Hi

I was wondering if there were any other mums on here with children who have cerebral palsy. My little one was born at 28 weeks, He went into distress extremely high heart rate but was not delivered for 3 hours and was starved of oxygen. I have major infection through my uterus and blood vessels as well due to my waters being broken for so long. Wanted to see if any others mums could share their experiences with me on what to do and expect

thanks viv

Hi Viv

I am not able to help you in regards to any information but you might try posting in the "Parents of Children with Special Needs" section. Someone there may be able to assist you....

:)

HI Viv
My daughter was born @ 23 weeks and dr's told me there was a huge risk of cerebral palsy as the labour was 36hrs & my waters had been broken for ages. She was on oxygen for 5 1/2 months & gets sick quite often & needs oxygen. She also has a brain bleed when she was a couple of weeks old & they said she might have some slight brain damage.
We hadnt noticed anything different with my daughter at all in the first 2 1/2 years.

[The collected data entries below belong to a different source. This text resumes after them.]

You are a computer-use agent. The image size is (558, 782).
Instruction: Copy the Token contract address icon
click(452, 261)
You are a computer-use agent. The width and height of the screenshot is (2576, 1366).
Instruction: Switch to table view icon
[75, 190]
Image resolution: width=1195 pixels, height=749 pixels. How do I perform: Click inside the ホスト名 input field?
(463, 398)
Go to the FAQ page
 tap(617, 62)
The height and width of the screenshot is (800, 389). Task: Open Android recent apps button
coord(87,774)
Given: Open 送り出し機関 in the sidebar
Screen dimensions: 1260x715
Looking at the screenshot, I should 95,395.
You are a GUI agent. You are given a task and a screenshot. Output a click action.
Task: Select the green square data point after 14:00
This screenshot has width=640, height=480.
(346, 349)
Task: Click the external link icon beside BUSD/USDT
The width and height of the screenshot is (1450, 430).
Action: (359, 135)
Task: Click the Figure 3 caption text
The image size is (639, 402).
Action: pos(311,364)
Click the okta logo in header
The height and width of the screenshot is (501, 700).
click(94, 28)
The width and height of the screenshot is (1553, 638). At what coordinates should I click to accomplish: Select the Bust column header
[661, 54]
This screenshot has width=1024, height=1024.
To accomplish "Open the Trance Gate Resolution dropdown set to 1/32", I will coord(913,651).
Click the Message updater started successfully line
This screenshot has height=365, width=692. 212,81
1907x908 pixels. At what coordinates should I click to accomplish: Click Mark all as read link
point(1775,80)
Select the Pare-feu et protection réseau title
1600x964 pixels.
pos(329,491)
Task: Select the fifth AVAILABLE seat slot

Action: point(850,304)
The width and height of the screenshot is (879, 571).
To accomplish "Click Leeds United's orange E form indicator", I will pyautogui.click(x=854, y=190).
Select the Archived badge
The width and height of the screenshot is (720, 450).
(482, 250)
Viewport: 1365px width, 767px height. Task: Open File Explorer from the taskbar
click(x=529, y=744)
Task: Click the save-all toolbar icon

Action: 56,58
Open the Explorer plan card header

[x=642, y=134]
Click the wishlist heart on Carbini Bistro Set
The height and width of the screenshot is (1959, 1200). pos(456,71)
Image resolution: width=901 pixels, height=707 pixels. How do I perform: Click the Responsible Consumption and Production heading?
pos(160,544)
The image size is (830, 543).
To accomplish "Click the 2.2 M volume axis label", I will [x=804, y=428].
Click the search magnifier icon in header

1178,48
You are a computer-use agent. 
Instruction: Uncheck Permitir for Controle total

In the last year we have noticed a few development issues & yesterday she finally got in to see her paediatrician & he thinks she has mild cerebral palsy cos she walks on her tiptoes & cant stand her foot flat on her right side, limps when she walks & cant hold a pencil or spoon in her right hand properly. We will have other testing of course but just wanted to say that i hope everything turns out ok & your not alone.
:hugs: to you & please feel free to PM if you would like to chat.
:wave:

Hi Viv, welcome. My son is a puzzle (and a gorgeous one at that) - there is no easy way to describe his condition. He presents very much like a child with cerebral palsy (although he has not been diagnosed with it) and he has severe global development delay... yet to look at him you would never suspect there was a problem. We are now 2.5 years down the track and are still undergoing various testing as we have no conclusive diagnosis (yet) so we just focus on the day to day with lots of fun therapy sessions. Your childrens hospital will be able to tell you about what early intervention programs are available to you (be it through the hospital or in the community) - ie. physio, ot, speech (this also provides a good support network for you to meet "like" mums and dads). Feel free to email me anytime, I'm still learning as I go but I have also managed to do alot of research on what services and support etc is available.

The most important thing when it comes to having a child with additional needs is to look after yourself, talk to people who can relate (this site is fab), love your little one, and simply live life and laugh lots.